1 restaurant owner violates order, Fresno code enforcement takes back seat to state task force

FRESNO, Calif. (KFSN) -- Fresno code enforcement officers are taking a back seat to a state task force when it comes to enforcing the governor's latest coronavirus orders.

Code enforcement officers say only two Fresno restaurants are still opening in violation of the governor's recent ban on indoor operations: Westwood BBQ and Pismo's.

They're both owned by David Fansler, who has acknowledged this week at least one Pismo's employee has a confirmed case of coronavirus, although he says the person couldn't have gotten it at work.

"I'm surprised that even after the positive COVID case that they wouldn't shut down and press reset and follow the rules," said Fresno City Council President Miguel Arias. "It should've been enough of a warning."

Code enforcement teams also warned Pismo's and Westwood and two other restaurants that they were violating the state order issued last Wednesday.

Fansler wasn't available for an interview Tuesday, but he has taken to Facebook to attack the city for the warning.

He says his restaurants offer outdoor patio dining because of their garage-style windows, even though his city permits define them as indoor dining.

"As it stands, it's still considered indoor dining with open windows and the mandate from the state requires that would not be permitted," said Fresno County interim health officer Dr. Rais Vohra.

The state designated strike teams to enforce the new orders last week and Fansler confirms they visited his restaurant, saying on Facebook they scared the manager.

Alcoholic Beverage Control is part of the team and they told Action News:

"As part of the COVID-19 Enforcement Task Force, ABC has an active investigation at this premises. At this time we cannot comment further on the investigation."

Their next visit could bring big trouble.

"They can proceed with revocation of his ABC license, which would mean he wouldn't be able to sell alcoholic beverages which are a huge revenue generator for any restaurant," said Arias.

They could also charge Fansler with a misdemeanor for flouting the law.

And the city could revoke his business permit.

Code enforcement officers say the other two restaurants they warned stopped indoor dining, which politicians like Arias say are not something they want to institute, but something they have to.
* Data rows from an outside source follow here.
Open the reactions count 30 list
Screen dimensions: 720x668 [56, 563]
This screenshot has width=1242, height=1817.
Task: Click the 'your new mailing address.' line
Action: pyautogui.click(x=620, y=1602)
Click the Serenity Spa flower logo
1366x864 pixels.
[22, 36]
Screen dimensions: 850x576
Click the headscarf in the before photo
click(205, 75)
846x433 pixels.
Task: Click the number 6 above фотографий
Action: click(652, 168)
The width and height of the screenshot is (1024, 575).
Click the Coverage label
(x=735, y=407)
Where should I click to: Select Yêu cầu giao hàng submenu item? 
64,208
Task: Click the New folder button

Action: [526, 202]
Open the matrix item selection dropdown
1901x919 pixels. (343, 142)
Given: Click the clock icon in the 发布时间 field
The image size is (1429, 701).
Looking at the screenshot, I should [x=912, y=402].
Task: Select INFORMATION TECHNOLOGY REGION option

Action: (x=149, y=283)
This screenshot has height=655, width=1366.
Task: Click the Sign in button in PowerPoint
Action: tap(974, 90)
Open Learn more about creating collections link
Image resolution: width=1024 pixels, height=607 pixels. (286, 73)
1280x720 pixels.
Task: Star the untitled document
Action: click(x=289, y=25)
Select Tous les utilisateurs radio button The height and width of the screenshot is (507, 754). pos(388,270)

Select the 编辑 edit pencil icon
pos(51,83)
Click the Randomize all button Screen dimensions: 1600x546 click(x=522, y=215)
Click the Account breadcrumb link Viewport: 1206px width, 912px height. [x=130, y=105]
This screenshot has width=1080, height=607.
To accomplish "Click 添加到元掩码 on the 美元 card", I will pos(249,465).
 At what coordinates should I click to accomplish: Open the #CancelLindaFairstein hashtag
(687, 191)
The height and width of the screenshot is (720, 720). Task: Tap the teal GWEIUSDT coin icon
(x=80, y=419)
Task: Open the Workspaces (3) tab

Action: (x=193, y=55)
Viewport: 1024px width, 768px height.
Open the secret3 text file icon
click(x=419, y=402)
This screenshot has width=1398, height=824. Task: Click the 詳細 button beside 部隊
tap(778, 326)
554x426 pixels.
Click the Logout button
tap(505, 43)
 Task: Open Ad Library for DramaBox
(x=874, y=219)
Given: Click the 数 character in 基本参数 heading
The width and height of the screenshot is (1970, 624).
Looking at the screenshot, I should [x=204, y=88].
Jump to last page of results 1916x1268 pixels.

"He's the only business owner of a restaurant in the city that has disagreed with the local, county, and state determination that indoor dining is not in the best interested of the city given the significant increase of COVID-19 cases," Arias said. "We're not making up the rules. We are adhering to the advice of the public health officers who do this for a living and who tell us where the highest risk of exposure is."

Indoor dining is high on that list.

The city is trying to encourage restaurant owners to take as much business outside as they can, like they're doing at Heirloom, just down the road from Pismo's and Westwood.

They have similar garage-style windows, but they're offering outdoor dining, even using a sidewalk.